**Provided text:**
'''

Midnight Never Come, by Marie Brennan.

In parallel stories which eventually mesh, a tale of parallel courts closely joined unfolds. In London, an ambitious courtier tries to uncover a mysterious influence affecting Queen Elizabeth, and in the Faerie Onyx court, a disgraced faerie courtier tries to win back her position by impersonating a human woman in the court above. This seemed very well-researched, and the politics are laid out so clearly that even I could follow them. It's interesting but a bit meandery at first, but becomes quite gripping about halfway through. There are sequels but the conclusion is satisfying and feels conclusive.

My big nitpick was that the main relationship in the story, between the human and faerie courtiers, begins as one of deception and then grows into something real. But the deceptive relationship, which lasts a year and is very intense, occurs almost entirely off-page, and so the change from fake to real loses much of the power it could have had. We also miss Lune manipulating the man she will eventually love, and watching him fall in love with her human front. Nor do we get to see much of what her human persona is like, and get to judge for ourselves how congruent it is with her real self. I would have liked a longer book that spent some time on that missing year, rather than simply skipping it.

Overall though, I enjoyed it a lot, even though faeries are a very hard sell to me nowadays.

First Light, by Rebecca Stead. Extremely readable and quirky middle-grade sf with parallel stories (again) following a boy who goes with his scientist parents to Antarctica, and a girl living in an underground world beneath the ice. Clever and compelling, but suffers a bit in comparison with Stead's own When You Reach Me, which uses some similar plot devices better, and also has better characterization. Still well worth reading.

The Cats of Seroster (Piccolo Books), by Robert Westall.

Again with the parallel stories! An old British fantasy, in which sentient cats in a medieval human kingdom embark upon a complex plot to restore the deposed king (who will treat them well) to his throne, and get rid of a usurper (who hates cats.) The story threads follow the cats from own point of view, and also the hapless traveler magically forced into the role of the legendary savior of the kingdom. Very readable, with excellent battle sequences and an unusual perspective in general, but marred by casual but persistent and creepy misogyny: rape, rape threats, the only major human female is unnamed and does nothing but have sex with the hero, etc.

'''

**Required task A:**
Could you put the entries below, from the line that has "Open the Set Filter funnel icon" through the line that has "I will point(943,465).", into a JSON list of strings, one string per line, leaving out any blank lines?

**Data provided:**
'''

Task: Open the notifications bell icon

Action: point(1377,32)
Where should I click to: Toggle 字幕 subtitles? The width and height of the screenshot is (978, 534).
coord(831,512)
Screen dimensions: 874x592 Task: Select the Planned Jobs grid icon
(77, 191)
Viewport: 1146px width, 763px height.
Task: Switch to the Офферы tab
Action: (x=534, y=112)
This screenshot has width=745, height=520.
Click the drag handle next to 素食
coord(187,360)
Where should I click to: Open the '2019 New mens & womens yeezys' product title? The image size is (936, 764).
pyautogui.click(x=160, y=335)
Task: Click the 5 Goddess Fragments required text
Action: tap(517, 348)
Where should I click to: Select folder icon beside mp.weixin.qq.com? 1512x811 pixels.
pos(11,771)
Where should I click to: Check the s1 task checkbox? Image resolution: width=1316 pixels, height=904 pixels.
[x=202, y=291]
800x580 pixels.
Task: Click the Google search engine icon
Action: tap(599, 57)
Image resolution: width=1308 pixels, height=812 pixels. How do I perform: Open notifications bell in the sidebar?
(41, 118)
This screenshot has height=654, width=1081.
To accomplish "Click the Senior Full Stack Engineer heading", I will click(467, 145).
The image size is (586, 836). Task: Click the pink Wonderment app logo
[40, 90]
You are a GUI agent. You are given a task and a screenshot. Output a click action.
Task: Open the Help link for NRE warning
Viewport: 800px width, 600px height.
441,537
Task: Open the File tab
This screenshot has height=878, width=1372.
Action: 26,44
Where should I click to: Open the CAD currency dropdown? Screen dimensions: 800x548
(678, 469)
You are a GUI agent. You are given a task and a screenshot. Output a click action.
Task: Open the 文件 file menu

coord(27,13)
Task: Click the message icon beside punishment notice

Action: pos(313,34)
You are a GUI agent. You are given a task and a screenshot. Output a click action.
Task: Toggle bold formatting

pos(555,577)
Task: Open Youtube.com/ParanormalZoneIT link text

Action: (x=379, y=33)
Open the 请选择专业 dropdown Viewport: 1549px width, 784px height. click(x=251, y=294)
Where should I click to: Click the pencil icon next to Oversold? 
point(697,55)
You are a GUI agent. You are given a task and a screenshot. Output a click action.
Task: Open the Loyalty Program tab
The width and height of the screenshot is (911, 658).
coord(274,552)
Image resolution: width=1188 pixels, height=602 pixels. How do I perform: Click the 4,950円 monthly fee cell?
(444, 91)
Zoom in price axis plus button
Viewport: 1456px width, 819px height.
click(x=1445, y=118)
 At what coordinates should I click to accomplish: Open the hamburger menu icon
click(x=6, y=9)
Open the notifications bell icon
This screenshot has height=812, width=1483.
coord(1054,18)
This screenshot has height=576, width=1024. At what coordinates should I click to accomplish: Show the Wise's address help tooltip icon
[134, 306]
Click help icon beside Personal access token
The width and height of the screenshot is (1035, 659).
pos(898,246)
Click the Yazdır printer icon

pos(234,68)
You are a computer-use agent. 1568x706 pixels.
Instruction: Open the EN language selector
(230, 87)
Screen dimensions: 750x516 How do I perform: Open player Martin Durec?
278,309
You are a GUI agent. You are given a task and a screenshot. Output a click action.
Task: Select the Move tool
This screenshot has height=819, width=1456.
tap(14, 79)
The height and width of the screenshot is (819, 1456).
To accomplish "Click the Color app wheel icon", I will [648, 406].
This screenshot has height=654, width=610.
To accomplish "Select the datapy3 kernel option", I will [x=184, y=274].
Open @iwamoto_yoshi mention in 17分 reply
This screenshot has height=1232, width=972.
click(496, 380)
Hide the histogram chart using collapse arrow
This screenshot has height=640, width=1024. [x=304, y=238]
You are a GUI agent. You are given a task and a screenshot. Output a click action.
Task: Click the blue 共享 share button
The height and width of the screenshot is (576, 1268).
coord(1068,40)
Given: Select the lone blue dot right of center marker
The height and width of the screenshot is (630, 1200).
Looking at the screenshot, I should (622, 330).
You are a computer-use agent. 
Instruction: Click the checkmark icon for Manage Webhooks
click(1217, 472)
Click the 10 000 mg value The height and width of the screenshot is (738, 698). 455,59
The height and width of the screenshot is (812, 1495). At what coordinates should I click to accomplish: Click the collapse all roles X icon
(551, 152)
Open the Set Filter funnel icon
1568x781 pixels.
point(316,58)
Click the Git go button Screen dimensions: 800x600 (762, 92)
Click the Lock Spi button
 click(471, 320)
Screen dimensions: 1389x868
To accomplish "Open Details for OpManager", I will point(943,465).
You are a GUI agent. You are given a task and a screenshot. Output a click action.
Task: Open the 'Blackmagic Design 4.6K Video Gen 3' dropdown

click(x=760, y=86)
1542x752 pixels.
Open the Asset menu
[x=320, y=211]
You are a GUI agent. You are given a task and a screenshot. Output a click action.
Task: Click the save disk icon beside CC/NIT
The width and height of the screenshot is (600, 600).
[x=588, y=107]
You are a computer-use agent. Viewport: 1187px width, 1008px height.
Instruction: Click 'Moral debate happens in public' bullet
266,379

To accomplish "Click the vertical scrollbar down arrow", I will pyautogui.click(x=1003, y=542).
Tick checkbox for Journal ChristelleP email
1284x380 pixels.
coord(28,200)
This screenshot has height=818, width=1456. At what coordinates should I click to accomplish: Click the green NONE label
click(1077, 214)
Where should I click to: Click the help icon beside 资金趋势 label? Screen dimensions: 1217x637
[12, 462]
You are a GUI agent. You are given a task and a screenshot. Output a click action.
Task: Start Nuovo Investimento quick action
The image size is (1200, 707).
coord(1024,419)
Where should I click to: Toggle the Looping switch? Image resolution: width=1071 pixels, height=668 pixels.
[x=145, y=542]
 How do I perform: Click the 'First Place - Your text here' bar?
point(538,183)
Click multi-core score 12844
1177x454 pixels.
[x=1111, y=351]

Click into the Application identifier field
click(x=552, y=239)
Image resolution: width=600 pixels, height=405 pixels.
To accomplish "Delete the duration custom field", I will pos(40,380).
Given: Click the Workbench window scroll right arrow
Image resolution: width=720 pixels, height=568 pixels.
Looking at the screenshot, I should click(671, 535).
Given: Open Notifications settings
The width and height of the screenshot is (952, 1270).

'''

**Required task B:**
Can you output the book reviews above in full, word for word?

**Written answer A:**
[
  "Open the Set Filter funnel icon",
  "1568x781 pixels.",
  "point(316,58)",
  "Click the Git go button Screen dimensions: 800x600 (762, 92)",
  "Click the Lock Spi button",
  " click(471, 320)",
  "Screen dimensions: 1389x868",
  "To accomplish \"Open Details for OpManager\", I will point(943,465)."
]

**Written answer B:**
Midnight Never Come, by Marie Brennan.

In parallel stories which eventually mesh, a tale of parallel courts closely joined unfolds. In London, an ambitious courtier tries to uncover a mysterious influence affecting Queen Elizabeth, and in the Faerie Onyx court, a disgraced faerie courtier tries to win back her position by impersonating a human woman in the court above. This seemed very well-researched, and the politics are laid out so clearly that even I could follow them. It's interesting but a bit meandery at first, but becomes quite gripping about halfway through. There are sequels but the conclusion is satisfying and feels conclusive.

My big nitpick was that the main relationship in the story, between the human and faerie courtiers, begins as one of deception and then grows into something real. But the deceptive relationship, which lasts a year and is very intense, occurs almost entirely off-page, and so the change from fake to real loses much of the power it could have had. We also miss Lune manipulating the man she will eventually love, and watching him fall in love with her human front. Nor do we get to see much of what her human persona is like, and get to judge for ourselves how congruent it is with her real self. I would have liked a longer book that spent some time on that missing year, rather than simply skipping it.

Overall though, I enjoyed it a lot, even though faeries are a very hard sell to me nowadays.

First Light, by Rebecca Stead. Extremely readable and quirky middle-grade sf with parallel stories (again) following a boy who goes with his scientist parents to Antarctica, and a girl living in an underground world beneath the ice. Clever and compelling, but suffers a bit in comparison with Stead's own When You Reach Me, which uses some similar plot devices better, and also has better characterization. Still well worth reading.

The Cats of Seroster (Piccolo Books), by Robert Westall.

Again with the parallel stories! An old British fantasy, in which sentient cats in a medieval human kingdom embark upon a complex plot to restore the deposed king (who will treat them well) to his throne, and get rid of a usurper (who hates cats.) The story threads follow the cats from own point of view, and also the hapless traveler magically forced into the role of the legendary savior of the kingdom. Very readable, with excellent battle sequences and an unusual perspective in general, but marred by casual but persistent and creepy misogyny: rape, rape threats, the only major human female is unnamed and does nothing but have sex with the hero, etc.